Ok that's it , I used some old grill cloth, so it will have to be replaced when I can get some..


----------



## Jim DaddyO (Mar 20, 2009)

That turned out rather well. I like how you did the front, it adds a bit of style.


----------



## shoretyus (Jan 6, 2007)

Nice job. How did you find doing the Tolex ?


----------



## Stratin2traynor (Sep 27, 2006)

Great job. Looks like a Peavey Classic 30.


----------



## LaRSin (Nov 27, 2006)

Stratin2traynor said:


> Great job. Looks like a Peavey Classic 30.


Yes I made it to match my classic 30 head,


----------



## LaRSin (Nov 27, 2006)

shoretyus said:


> Nice job.

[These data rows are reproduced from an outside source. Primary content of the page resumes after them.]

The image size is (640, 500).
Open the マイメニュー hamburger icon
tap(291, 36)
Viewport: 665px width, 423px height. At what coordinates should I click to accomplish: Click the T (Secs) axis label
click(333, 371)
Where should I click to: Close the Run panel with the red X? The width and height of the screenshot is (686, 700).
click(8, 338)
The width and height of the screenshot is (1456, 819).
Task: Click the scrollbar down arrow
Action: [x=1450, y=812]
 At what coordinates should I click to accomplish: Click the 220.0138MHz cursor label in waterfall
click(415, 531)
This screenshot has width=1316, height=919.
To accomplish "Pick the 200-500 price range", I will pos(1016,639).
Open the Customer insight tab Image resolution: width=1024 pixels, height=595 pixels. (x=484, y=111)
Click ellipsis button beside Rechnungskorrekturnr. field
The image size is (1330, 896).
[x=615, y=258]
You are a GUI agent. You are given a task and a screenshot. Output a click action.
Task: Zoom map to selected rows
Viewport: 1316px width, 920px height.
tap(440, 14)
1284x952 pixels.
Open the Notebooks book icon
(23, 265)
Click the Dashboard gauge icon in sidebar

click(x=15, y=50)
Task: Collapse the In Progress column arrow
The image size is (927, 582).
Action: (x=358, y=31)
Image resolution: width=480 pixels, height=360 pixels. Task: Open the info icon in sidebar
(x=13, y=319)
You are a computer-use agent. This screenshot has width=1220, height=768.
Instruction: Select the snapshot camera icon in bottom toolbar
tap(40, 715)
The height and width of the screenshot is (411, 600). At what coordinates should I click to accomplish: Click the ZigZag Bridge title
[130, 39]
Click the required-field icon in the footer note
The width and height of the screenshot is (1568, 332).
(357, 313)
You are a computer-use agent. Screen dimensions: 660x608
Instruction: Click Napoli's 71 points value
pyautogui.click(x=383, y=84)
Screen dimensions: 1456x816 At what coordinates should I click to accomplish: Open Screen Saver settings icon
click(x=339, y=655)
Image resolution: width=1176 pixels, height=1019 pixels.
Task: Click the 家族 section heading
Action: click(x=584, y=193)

How did you find doing the Tolex ?


Let's just say it's not fun lol:, I didn't have any tolex glue , just used some 3m spray glue I had left over from putting new cloth on the pool table.

I just used what I could find , that had here at the house , except the tolex which I got from someone had left over , Had just enough I mean just enough , one inch left over from trim and the grill cloth was given to me , came off a fender deluxe reverb , 30 years old.


----------



## Lincoln (Jun 2, 2008)

Nice Job man, and thanks for the pictures!


----------



## greco (Jul 15, 2007)

Lincoln said:


> Nice Job man, and thanks for the pictures!


+1...very impressive :bow:

cheers

Dave


----------



## shoretyus (Jan 6, 2007)

LaRSin said:


> Let's just say it's not fun lol:, I didn't have any tolex glue , just used some 3m spray glue I had left over from putting new cloth on the pool table.
> 
> I just used what I could find , that had here at the house , except the tolex which I got from someone had left over , Had just enough I mean just enough , one inch left over from trim and the grill cloth was given to me , came off a fender deluxe reverb , 30 years old.


I like that 3m spray (777 er sumthin' ) when I built my cases. My deluxe grill was toast too, I can see why buying new is a good thing.


----------



## JonF (Sep 4, 2009)

WOW! Great job on that!


----------